Box 2 has this interesting and important description of researchers who look at the whole picture of race and health:
Race-related differences in health outcomes can be analyzed at the societal, individual, cellular, and subcellular levels. Studies focusing exclusively on one level often lose track of inter-level connections. Two research groups exemplify efforts to integrate research on health disparities at the level of cellular effects (e.g., on tumor production and growth), of societal level events (e.g., social support or toxin exposure), and individual life history events (e.g., reproductive history, stress, diet).
Epidemiologist Nancy Krieger [80–82] applies the concept of embodiment to an understanding of how the social effects of racism and social inequality become symptoms [83] and illnesses that manifest as racially related health disparities (on embodiment, see also Fausto-Sterling, 2005 [84]). Krieger understands embodiment to be a multilevel phenomenon that serves as “an antonym to disembodied genes, minds and behaviors” [82]. Similarly, Masi and Olopade [85] propose a multilevel perspective on racial and ethnic disparities in breast cancer. Their model illustrates how the dynamics of societal and individual events over the life cycle can have specific cellular outcomes resulting in neoplasms with particular cellular characteristics. To the extent that societal and individual events vary systematically with social race, biological outcomes may result from social inequalities. The key to future understandings of health disparities lies in using frameworks such as those proposed by Krieger and Masi and Olopade to design and interpret research at every level, from the social to the cellular.

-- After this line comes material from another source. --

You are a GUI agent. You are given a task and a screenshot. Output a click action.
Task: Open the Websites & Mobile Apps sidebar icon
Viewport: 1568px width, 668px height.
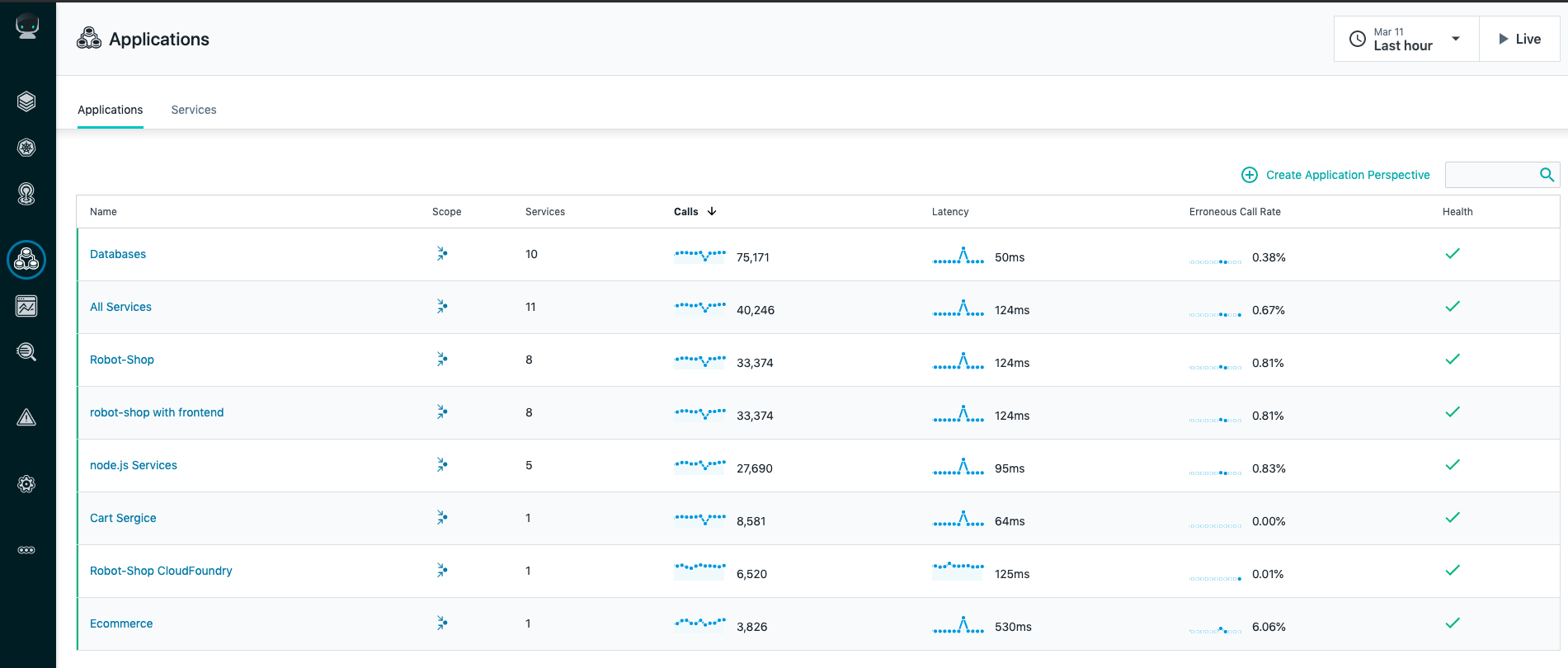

and then onto some other diagnostic considerations beyond "race"
Does a quick administrative assessment of race help to diagnose a presenting ailment, or accurately assess future risk of illness? Environmental exposures, family histories, the stress of dealing with racism, access to and quality of care may be left unexamined if a physician simply diagnoses “race” [66]
and finally, some recommendations for medical training and practice:
Improved medical training about race can sharpen diagnostic skills. Cultural competency instruction should be modified to include information on the history of racial categories, current controversies about their biological significance, and the limits of their utility. A teaching unit on race would also contrast the differences between race as a population concept with its meaning when applied to the lives of individuals. In this context it would be appropriate to teach about geographical variations in specific allele frequencies for genes linked to particular disease processes, as well as the cultural practices, historical trends, and environmental conditions that favor their prevalence or not.
... But we argue that even if there are short cuts for the medical interview, race is not a good one. There is, in the end (in addition to noting physical symptoms), no substitute for an inquiry into family history, an assessment of current circumstances, and knowledge about the biological and cultural histories of specific populations serviced by a particular treatment center.
a recommendation for the NIH:
...the National Institutes of Health needs to re-examine its race-based research rules, weighing the balance between attempting to include minority populations in our health care system, on the one hand, without forcing us into a misconstrual of race as biology on the other.
and a nice closing line:
To provide the best health care we must be able to say why and when race matters and why and when it doesn't.
There isn't anything ground breaking in this paper, but it does provide a good review of the topic and has some useful suggestions for measures that could be put into place, most notably the importance of better training so that doctors are able to place patients in a social, cultural and biological context, all at the same time, in helping to make their diagnosis. So basically, researchers need to come up with this knowledge (i.e. the interaction of race and society and biology) and then it needs to be disseminated to the medical community. I found the examples in Box 2 really interesting. I had blogged previously about one of the mentioned researchers: Olopade. I'll have to look more closely at what exactly these people are doing.